How do I send EPS files over the internet?
You can transfer EPS online using a composite claim form. The member must go to the EPF member portal and request an EPF transfer if they move jobs. The EPF and EPS accounts will be merged into the new one.
What does Pension Contribution mean in an EPF Passbook?
The amount placed by the company/employer in the employee’s EPS account each month is the pension contribution in the EPF passbook. It costs approximately Rs 1250 per month.
My mother receives a widow pension every month after my father’s death. Is it possible for me to get a pension as well?
If an employee dies, his widow will receive an EPS widow pension, and the employee’s surviving children will receive a monthly child pension. A maximum of two children under the age of 24 years can receive 25% of the widow pension each month as a child pension.
My parents have both passed away. Is it possible for me to receive a monthly pension?

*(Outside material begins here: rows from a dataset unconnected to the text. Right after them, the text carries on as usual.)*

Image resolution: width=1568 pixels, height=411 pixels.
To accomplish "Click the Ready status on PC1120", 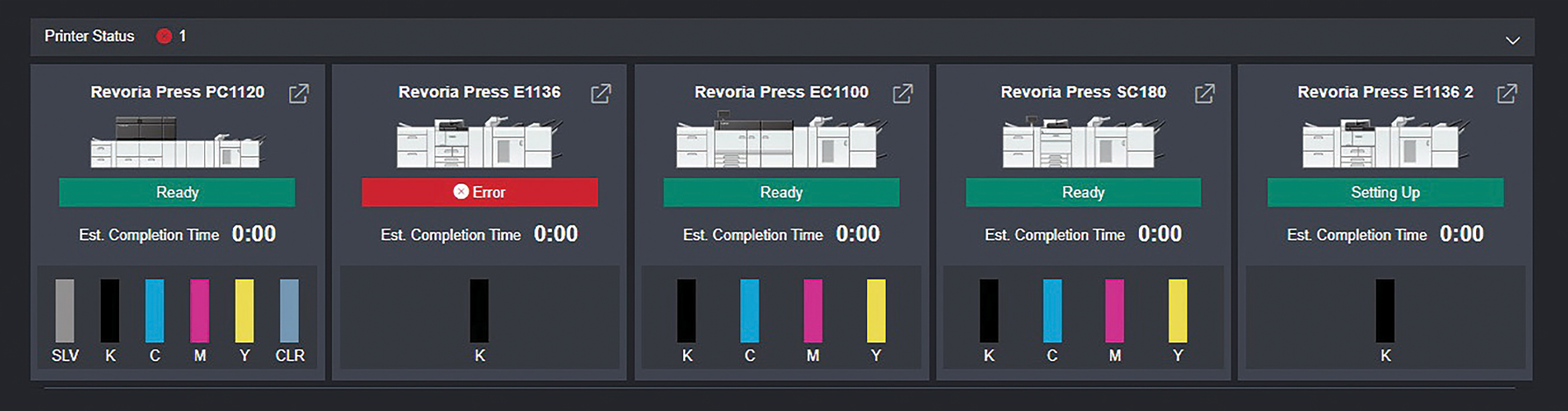I will [177, 192].
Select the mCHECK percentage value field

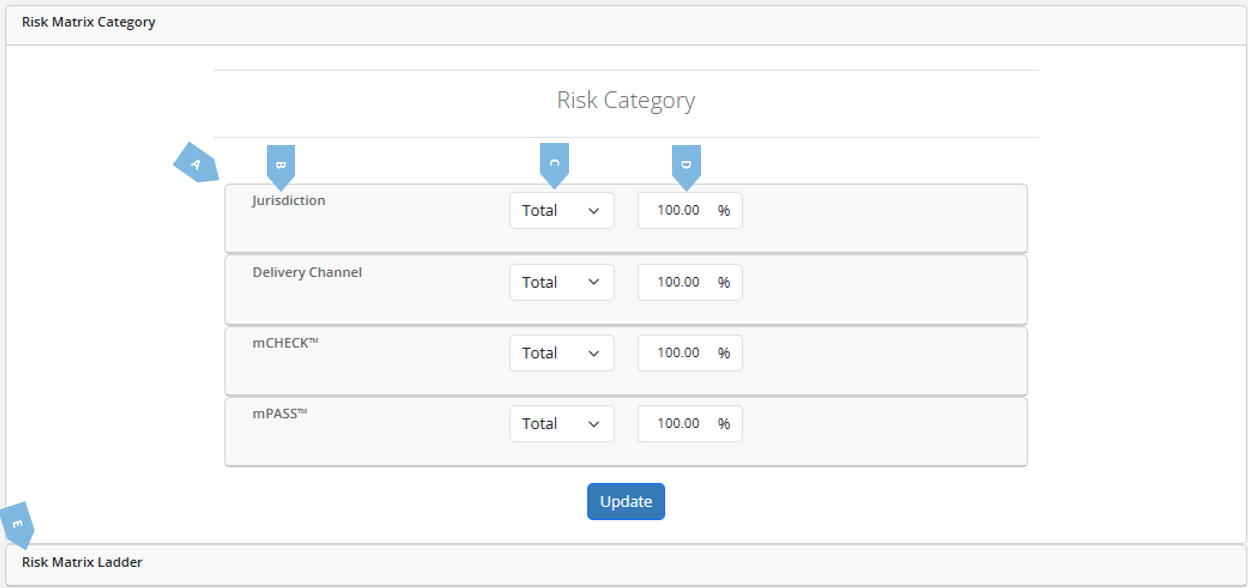pyautogui.click(x=678, y=353)
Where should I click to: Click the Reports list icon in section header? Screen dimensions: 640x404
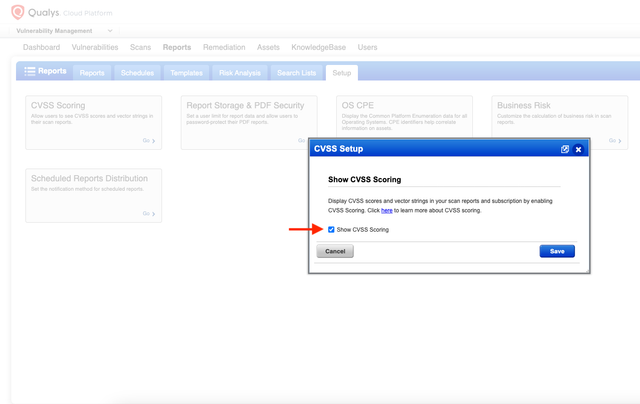(x=30, y=72)
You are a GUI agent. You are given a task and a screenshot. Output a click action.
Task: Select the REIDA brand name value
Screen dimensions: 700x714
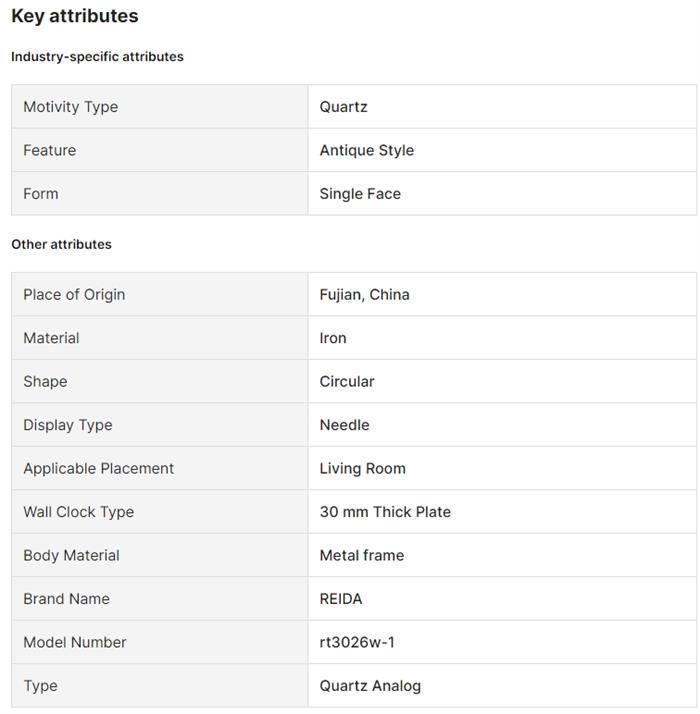point(341,599)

As an orphan pension, you will get 75% of the pension sum that would have been paid to your parents.
My pension amount does not appear in my EPF passbook following the transfer, however the EPF transfer amount does. Has my EPS been transferred as well?
When you apply for a transfer, your pension and EPF funds are both transferred to your new account. The amount seems to be zero in the passbook, yet it is the same in the regional EPF office’s database.